The "Do's" and "Don'ts" of Employee Engagement

On the Job Encouraging Employee Engagement with Amy Leschke-Kahle

In this "On the Job" segment, Amy Leschke-Kahle, vice president of performance acceleration at the Marcus Buckingham company, an ADP company, chats with Cheddar News about the do's and don'ts of employee engagement practices.

Employers are investing more in employee engagement to improve retention. However, for many organizations, this investment translates into complicated engagement reports based on lengthy surveys, which often result in large scale programs with limited impact. While measuring employee engagement is important, it's only the first step towards improvement.

Speaking with Cheddar News, above, Amy Leschke-Kahle (ALK) busts some myths about employee engagement and how to impact it.

Q: What is employee engagement and why is it so important for any organization?

ALK: It's such a great question and it seems almost like a silly question, right? What is employee engagement? Like, don't we all know? When we talk about employee engagement, it's important to be clear. What I'm talking about is the emotional precursors to extraordinary work. As we think about employee engagement, we're not talking about happiness or employee satisfaction. Those things are all fine, by the way. But we're talking about the emotional precursors, the experiences that employees need to have to be most likely to deliver extraordinary contributions to the company they work for.

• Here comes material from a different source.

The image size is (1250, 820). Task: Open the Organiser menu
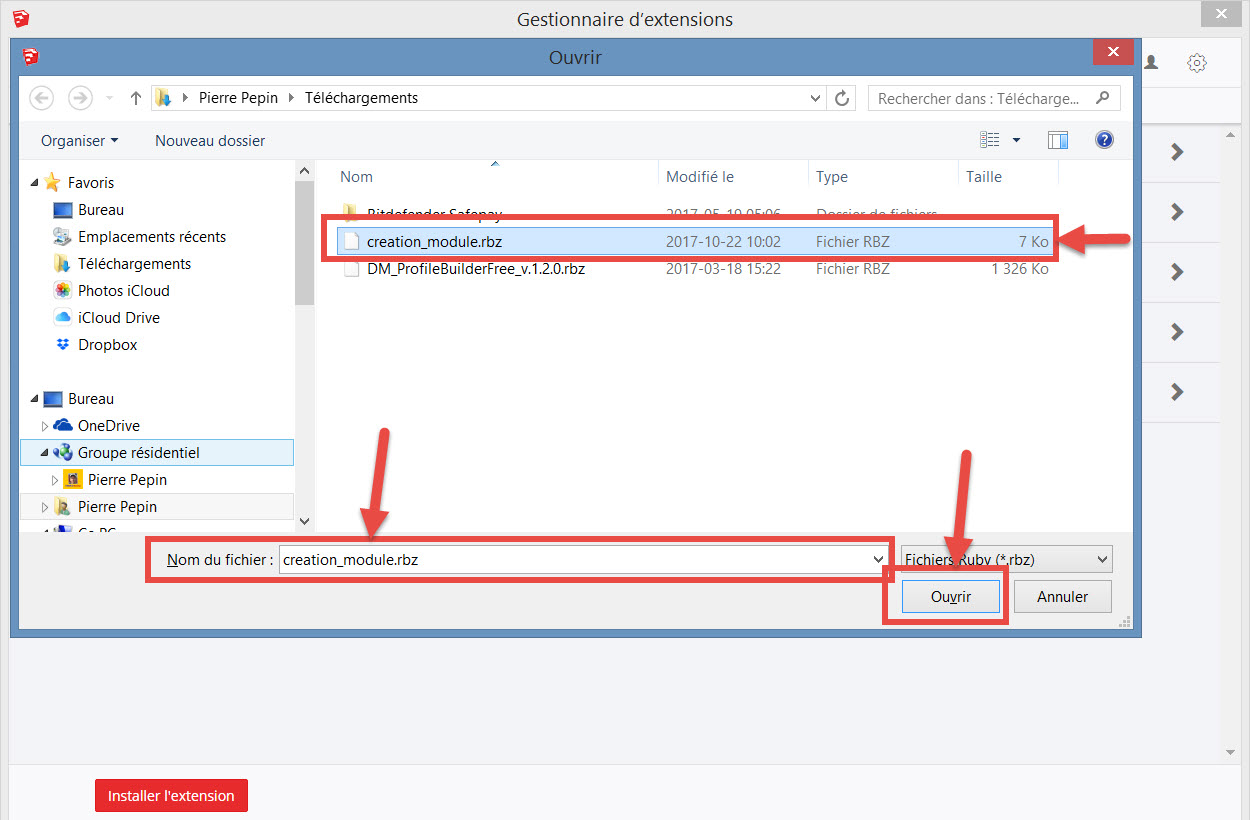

Q: What are the do's and don'ts for organizations when they want to make sure that they're measuring engagement in a proper way?

ALK: Well, you know, we've always thought about engagement as a measurement, as a target or a metric that organizations are trying to meet. And employee engagement is really about the experience. It's less of an event, and more about how our employees are experiencing work. So, as we think about engagement, and why is it important, and how do we measure it … we want to flip it upside down and think about the experience that we're creating. Yes, we absolutely want to measure it, and we want to measure it more simply. And we want to measure it much more frequently, because experiences happen every day, not just once a year.

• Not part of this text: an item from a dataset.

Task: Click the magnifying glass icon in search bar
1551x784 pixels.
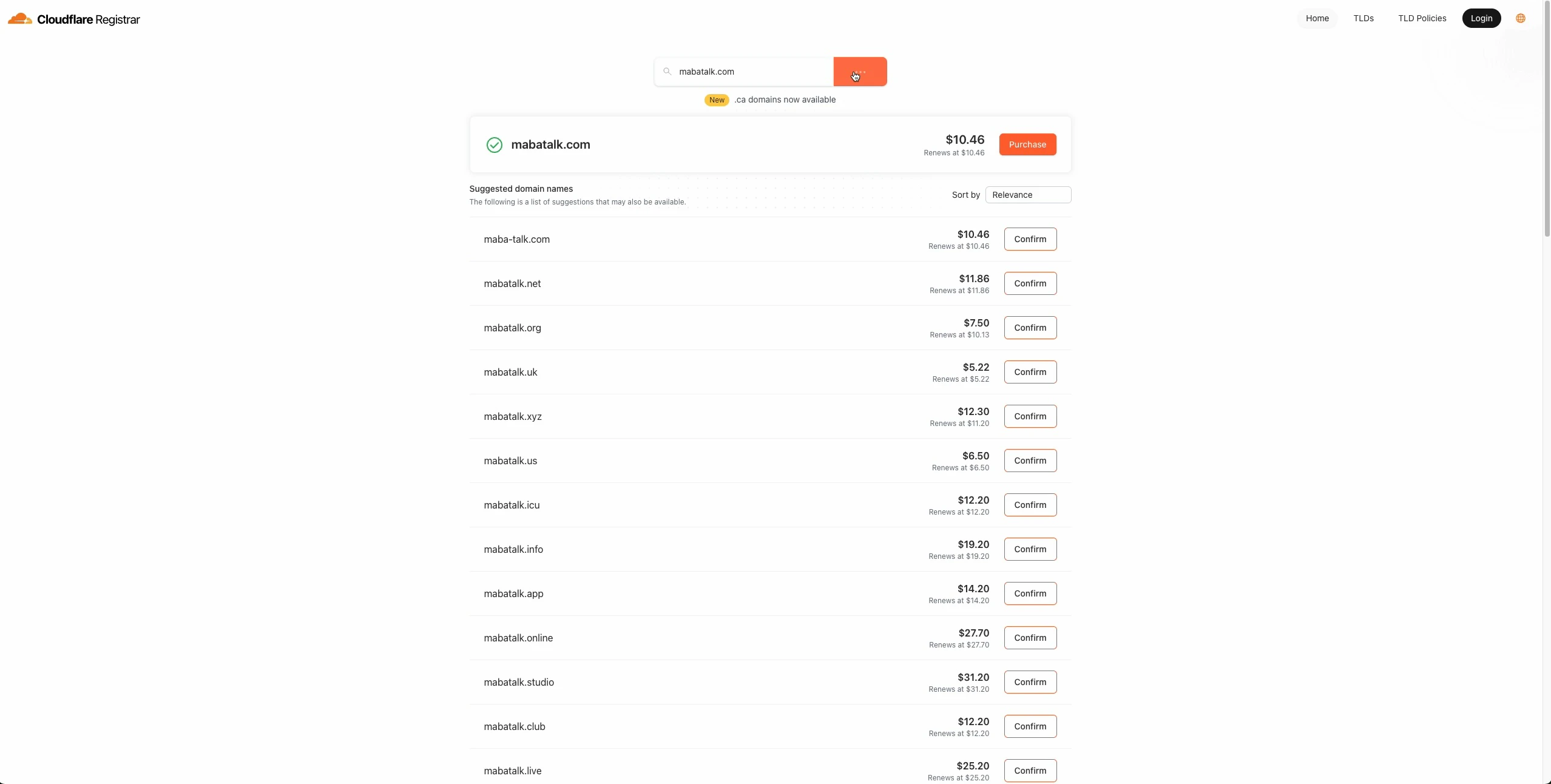Action: 666,71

And we also want to make sure that we're thinking about engagement where it happens. Engagement doesn't happen at an organization level. Yes, there's influences certainly from top down, but engagement – the local construct – happens where we work. So, we want to measure engagement locally. We want to do it much more frequently. And we want to make it really, really "light touch" so that our employees don't get fatigued by answering 100 questions.

Q: What are the effective strategies to encourage and of course improve engagement?

ALK: I'm going to kind of break the break the mold here or bust the myth, if you will. Historically, traditionally, most organizations measure engagement once a year with a whole bunch of items. And then they do things like focus groups, and maybe they have action planning … and they go through these lengthy, very formal processes.

If you think about what I just said about engagement being a local construct, we therefore also need the actions to be local. And what we have learned through our research and working with our clients is the most powerful thing that can happen is team leaders paying attention to their team members, and doing that really, really frequently. In fact, team leaders who pay frequent attention to their team members, at least weekly, and do that intentionally by asking three simple questions: What are your priorities this week? How can I help? And how are you feeling? … Those team members are more than twice as likely to be fully engaged or all-in at work.

So, the secret sauce to employee engagement is not a big plan. It's not action planning. It's not newsletters. It's not any of those things that we have classically traditionally done. It's creating a culture of high attention.

Q: So, a little bit more of that personal engagement; is that the measurement here?

ALK: Absolutely. I mean, just think about your own world, right? We all want attention from our most important people, whether that be at home or at work. And at work that tends to be our team leader. Just pay attention to me!

Q: How do you keep remote workers engaged?

ALK: Well, it's the exact same thing. It's kind of a bit of a surprise. The pandemic has really given us an opportunity, certainly as researchers, but also just as employees … to learn what does it feel like to work remotely or off site or even hybrid. And how does that feel when you're on site and some people are off site? The data is really clear. In fact, it's almost surprisingly clear that it all comes back again to attention between the team leader and the team member. There are other things that we should do, don't get me wrong. Attention's not the only thing; but it's the most important thing that we have found.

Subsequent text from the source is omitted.